Cette escalade intervient dans un contexte de risques croissants pour la protection des civils et des travailleurs humanitaires. L’accès à certaines des zones les plus touchées demeure inégal malgré les engagements renouvelés des autorités à faciliter les opérations de secours.
Arrivé vendredi pour une mission de cinq jours, le chef des opérations de secours de l’organisation, Tom Fletcher, a déclaré lundi: “Ici, au Soudan du Sud, nous sommes confrontés à une situation explosive, marquée par le changement climatique, les conflits, les inégalités et la pauvreté”.
“Actuellement, les Sud-Soudanais ont le sentiment que personne ne les écoute”, a-t-il poursuivi.
Les affrontements entre les forces fidèles au président Salva Kiir et celles de son ancien rival Riek Machar, leader du Mouvement populaire de libération du Soudan en opposition (SPLM-IO), qui ont repris fin décembre, ont entraîné des déplacements massifs de population dans le centre et le nord du Jonglei.
Selon les autorités sud-soudanaises, près de 280 000 personnes ont fui leurs foyers dans huit comtés, beaucoup trouvant refuge dans les Etats du Haut-Nil et des Lacs. Les combats ont également gravement affecté les services de santé : treize établissements auraient été endommagés ou pillés, causant trois morts et un blessé parmi le personnel soignant. Dans certains comtés, la majorité des structures ont été détruites ou ont cessé de fonctionner.
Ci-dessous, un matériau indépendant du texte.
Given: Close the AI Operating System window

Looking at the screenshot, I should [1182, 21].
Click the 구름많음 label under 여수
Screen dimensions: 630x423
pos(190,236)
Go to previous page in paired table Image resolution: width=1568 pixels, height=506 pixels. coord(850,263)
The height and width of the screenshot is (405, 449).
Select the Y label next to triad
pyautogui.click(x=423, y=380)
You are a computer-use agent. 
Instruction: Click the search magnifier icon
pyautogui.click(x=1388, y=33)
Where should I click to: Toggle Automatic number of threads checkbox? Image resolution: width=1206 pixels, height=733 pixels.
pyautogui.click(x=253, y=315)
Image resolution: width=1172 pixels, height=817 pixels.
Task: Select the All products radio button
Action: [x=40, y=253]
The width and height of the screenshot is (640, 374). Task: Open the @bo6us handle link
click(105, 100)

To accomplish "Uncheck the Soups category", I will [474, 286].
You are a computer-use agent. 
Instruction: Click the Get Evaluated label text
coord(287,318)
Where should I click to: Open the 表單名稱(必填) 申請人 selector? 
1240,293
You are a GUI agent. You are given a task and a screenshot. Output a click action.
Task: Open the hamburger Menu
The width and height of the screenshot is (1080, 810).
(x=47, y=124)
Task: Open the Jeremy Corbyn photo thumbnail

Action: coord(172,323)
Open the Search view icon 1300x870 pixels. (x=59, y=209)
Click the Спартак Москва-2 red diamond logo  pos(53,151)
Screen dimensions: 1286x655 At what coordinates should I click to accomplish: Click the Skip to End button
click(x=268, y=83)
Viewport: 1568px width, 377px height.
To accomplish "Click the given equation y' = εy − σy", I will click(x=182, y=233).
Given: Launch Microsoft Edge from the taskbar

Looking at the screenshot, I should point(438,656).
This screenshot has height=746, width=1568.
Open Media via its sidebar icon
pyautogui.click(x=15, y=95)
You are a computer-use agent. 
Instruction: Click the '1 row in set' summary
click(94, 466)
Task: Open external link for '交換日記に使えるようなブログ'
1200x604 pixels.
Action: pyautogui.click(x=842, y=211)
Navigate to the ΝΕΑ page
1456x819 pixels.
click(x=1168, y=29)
Parallèlement, le choléra continue de se propager. Entre le 11 et le 17 février, 106 nouveaux cas et trois décès ont été signalés dans cinq comtés. Depuis le début de l’épidémie en septembre 2024, plus de 98.000 cas et 1.624 décès ont été recensés à travers le pays.
Face à cette situation, M. Fletcher a souligné que le défi dépasse l’urgence humanitaire immédiate, posant plusieurs questions: “Comment instaurer un processus de paix? Comment mettre fin à ce conflit ? Comment assurer la sécurité des populations locales?”.